October 2026 context for model users
Vendor release cycles continue to emphasize expanded secondary-peril modules—severe convective storm, wildfire, inland flood where offered—and optional climate-conditioned hazard views for selected regions. Treat baseline versus forward-looking runs as different labels on the same portfolio; year-over-year comparisons fail when the catalog changes silently.
On the investor side, Artemis tracked roughly $17.98 billion of new Rule 144A and private catastrophe bond issuance across 83 transactions in the first half of 2026—a record first half—with outstanding market size near $65.6 billion at mid-year (Artemis.bm). Those deals lean on modeled exceedance probabilities and expected loss analytics at attachment points; model credibility at the tail still drives pricing.
On the public-sector education side—not a substitute for carrier analytics—the NAIC adopted a Catastrophe Modeling Primer in March 2025 to introduce probabilistic models to regulator audiences, and NAIC forums in 2026 discussed piloting near-real-time loss-estimation tools for state teams ahead of landfall or major convective outbreaks. That work sits in education and preparedness lanes; your renewal still rides on carrier vendor stacks and clean exposure files.
Flood remains an exposure footnote in many property cat runs: NFIP versus private flood coverage, elevation, and program rules determine whether flood loss appears in a given portfolio analytics pass. FEMA publishes NFIP technical references at fema.gov/flood-insurance; cat teams still need accurate location and limit data regardless of program.

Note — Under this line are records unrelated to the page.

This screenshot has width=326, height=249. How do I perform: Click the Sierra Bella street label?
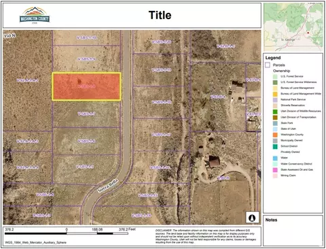[x=108, y=186]
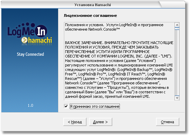Click the "Stay Connected" tagline
The height and width of the screenshot is (136, 190).
31,54
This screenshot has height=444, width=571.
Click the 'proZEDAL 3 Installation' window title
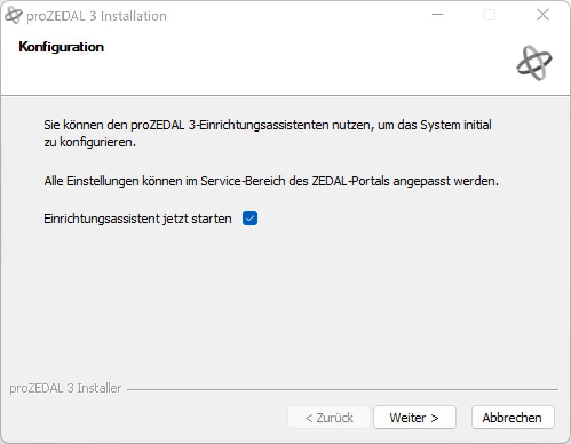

For vendor-specific mechanics and metric definitions (AAL, OEP, AEP, TVaR), continue with Catastrophe Modeling: How RMS, AIR, and Verisk Quantify Catastrophe Risk.
How property owners and risk managers should use this page
Watch the embed once for orientation, then skim the takeaways before a renewal where your carrier asked for updated values, roof documentation, or wildfire mitigation proof. Ask your broker whether modeled concentration in your territory—not last year’s storm count—drove deductible or sublimit changes. Bring an accurate SOV; it is the fastest way to avoid conservative defaults when files are thin.
Frequently asked questions
What is catastrophe modeling in plain language?
Catastrophe modeling simulates rare, severe events across many synthetic years and translates them into insured loss distributions for a book of business. It combines hazard science, engineering judgment about damage, and insurance math about deductibles and limits.
Do I need to license RMS or AIR as a property owner?
Most owners rely on insurer or broker analytics rather than licensing a vendor platform. What you control is exposure quality: addresses, construction, occupancy, values, and business income assumptions. Poor inputs distort tail metrics more than choosing one vendor name over another.
How should I interpret average annual loss versus a 100-year modeled loss?
Average annual loss is the mean across the entire simulation and supports expected-loss thinking. A 100-year occurrence or aggregate point is a tail metric on an exceedance curve, used for capacity and reinsurance-style decisions. Use both—central tendency alone hides severe years.
Why do wind or wildfire deductibles stay high after a quiet catastrophe season?
Models price long-horizon risk, not last season’s event count. Carriers also watch modeled aggregation, reinsurance cost, and vendor model updates. A low-storm year does not automatically reset deductibles that were set using tail metrics.
What should I read next on Risk Coverage Hub after watching?
Start with the complete professional guide and the RMS, AIR, and Verisk article linked above, then read about hard versus soft market cycles if your renewal pricing feels disconnected from recent weather. Keep policy forms in view whenever modeled limits are discussed.
How do catastrophe bonds relate to the models in the video?
Cat bond investors price notes using modeled loss distributions and attachment probabilities for the covered peril or portfolio. Record first-half 2026 issuance reflects sponsor demand for that transfer mechanism; it does not mean every modeled peril suddenly worsened in one quarter.